Background information
- Born: Janne Tolsa 7 March 1970 (age 56) Finland
- Occupation: Musician
- Instrument: Keyboard, guitar;
- Years active: 1988–present

= Janne Tolsa =

Finnish heavy metal musician (born 1970)

Janne Tolsa (born 7 March 1970) is a Finnish heavy metal musician. Known for his keyboard work in Tarot from the late 1980s, Tolsa also took part in the melodic death metal band Eternal Tears of Sorrow, which he joined in 2005 until their disbandment in 2025, as well as the industrial metal band Turmion Kätilöt (under the alias RunQ). Tolsa is also known to work as a composer for television. Janne Tolsa plays keyboards in Marenne Band and is one of the composers in the band's debut album The Past Prelude.

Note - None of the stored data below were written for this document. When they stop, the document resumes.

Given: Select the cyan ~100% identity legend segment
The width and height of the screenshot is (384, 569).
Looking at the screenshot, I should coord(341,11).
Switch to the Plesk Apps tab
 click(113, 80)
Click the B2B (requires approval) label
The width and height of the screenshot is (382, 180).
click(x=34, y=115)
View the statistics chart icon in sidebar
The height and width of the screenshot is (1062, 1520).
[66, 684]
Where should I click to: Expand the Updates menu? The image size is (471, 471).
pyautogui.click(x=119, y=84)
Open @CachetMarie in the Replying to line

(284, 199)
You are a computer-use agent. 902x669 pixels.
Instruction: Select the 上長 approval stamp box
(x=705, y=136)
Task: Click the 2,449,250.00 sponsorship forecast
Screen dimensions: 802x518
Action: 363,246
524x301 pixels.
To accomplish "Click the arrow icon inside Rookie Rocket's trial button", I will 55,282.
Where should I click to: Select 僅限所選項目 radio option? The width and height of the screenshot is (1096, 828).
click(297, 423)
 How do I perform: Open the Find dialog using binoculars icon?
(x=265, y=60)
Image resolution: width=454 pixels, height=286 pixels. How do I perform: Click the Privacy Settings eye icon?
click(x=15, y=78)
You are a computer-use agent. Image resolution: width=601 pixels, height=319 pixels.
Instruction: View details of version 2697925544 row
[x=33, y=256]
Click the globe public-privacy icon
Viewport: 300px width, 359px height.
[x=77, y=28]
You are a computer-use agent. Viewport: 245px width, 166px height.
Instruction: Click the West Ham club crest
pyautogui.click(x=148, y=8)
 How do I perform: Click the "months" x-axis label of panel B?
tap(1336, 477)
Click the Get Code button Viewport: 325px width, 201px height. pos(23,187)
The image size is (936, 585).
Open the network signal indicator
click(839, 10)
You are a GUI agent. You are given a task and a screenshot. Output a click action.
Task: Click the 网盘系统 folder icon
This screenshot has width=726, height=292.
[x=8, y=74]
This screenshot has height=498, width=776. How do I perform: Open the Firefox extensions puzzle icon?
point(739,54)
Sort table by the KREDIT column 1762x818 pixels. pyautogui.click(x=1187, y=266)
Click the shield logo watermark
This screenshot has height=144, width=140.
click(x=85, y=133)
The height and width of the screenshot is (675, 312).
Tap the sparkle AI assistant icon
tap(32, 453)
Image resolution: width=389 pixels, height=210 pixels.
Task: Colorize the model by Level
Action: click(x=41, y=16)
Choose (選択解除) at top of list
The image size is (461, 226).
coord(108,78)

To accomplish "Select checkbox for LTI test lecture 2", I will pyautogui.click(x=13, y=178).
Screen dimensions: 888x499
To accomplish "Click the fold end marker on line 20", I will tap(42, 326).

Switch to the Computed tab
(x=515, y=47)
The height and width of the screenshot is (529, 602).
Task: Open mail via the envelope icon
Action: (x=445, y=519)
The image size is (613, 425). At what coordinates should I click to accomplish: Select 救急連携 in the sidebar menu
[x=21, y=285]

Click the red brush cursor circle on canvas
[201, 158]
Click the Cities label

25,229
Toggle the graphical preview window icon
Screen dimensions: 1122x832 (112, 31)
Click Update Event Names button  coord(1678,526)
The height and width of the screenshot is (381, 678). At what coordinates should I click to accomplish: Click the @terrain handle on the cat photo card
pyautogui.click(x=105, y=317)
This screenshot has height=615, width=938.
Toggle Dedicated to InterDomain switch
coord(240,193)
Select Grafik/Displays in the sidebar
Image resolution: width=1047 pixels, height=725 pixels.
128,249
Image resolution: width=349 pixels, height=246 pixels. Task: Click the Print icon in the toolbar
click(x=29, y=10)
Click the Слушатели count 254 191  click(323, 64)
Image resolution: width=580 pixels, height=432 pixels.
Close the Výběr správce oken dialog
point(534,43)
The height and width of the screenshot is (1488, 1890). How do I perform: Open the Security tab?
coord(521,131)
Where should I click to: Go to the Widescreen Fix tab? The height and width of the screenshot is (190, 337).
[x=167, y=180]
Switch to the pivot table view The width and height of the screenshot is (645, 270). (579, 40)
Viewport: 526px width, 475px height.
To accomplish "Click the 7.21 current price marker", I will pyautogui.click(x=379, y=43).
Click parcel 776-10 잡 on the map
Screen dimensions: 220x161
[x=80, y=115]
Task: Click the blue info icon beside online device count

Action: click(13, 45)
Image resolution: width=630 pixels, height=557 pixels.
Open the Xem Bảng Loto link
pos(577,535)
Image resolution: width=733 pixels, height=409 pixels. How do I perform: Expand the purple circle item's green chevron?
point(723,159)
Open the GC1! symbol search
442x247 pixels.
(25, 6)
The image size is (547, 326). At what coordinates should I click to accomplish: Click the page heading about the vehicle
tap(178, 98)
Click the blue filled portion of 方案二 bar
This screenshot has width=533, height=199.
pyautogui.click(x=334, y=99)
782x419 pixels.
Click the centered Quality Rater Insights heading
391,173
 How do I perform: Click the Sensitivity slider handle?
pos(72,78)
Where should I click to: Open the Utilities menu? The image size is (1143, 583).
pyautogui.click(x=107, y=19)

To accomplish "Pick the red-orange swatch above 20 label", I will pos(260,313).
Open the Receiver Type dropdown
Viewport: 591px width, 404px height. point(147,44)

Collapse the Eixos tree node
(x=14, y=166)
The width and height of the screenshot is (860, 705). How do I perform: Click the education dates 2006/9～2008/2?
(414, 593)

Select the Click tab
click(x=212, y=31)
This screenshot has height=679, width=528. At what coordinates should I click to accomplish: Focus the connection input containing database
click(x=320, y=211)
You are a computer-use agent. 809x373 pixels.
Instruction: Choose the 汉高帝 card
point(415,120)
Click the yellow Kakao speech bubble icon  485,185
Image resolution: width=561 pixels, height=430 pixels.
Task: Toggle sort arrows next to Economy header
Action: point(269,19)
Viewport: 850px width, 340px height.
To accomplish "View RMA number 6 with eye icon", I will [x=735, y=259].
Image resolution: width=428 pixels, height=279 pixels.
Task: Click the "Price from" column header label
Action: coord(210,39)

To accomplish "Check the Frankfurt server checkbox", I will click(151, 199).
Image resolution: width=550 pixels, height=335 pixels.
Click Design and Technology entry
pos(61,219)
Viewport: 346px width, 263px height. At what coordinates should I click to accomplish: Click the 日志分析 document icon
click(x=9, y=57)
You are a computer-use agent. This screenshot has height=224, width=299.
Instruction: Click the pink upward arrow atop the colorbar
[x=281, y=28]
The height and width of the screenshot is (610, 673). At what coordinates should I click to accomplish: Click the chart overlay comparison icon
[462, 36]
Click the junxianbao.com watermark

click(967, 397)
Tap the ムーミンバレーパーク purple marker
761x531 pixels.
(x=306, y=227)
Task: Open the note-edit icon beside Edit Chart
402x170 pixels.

His main keyboards are a Komplete Kontrol Mk2, Korg Sp-200 (studio), Arturia Kelylab MkII, (Live with macbook pro), KORG CX-3 (studio), he also uses Korg and Ensoniq keyboards (Studio)

In addition, he is the owner of the Kuopio-based studio, Note on Studio, where Turmion Kätilöt, Tarot and Eternal Tears of Sorrow have partly or completely recorded many of their albums.

==Biography==

Janne Tolsa began to play the piano in 1977, when he was seven years old. After studying music for three years in Helsinki, his family moved to Vuolijoki, where he continued to study piano through private lessons. His first band experience was with his older brother in 1983.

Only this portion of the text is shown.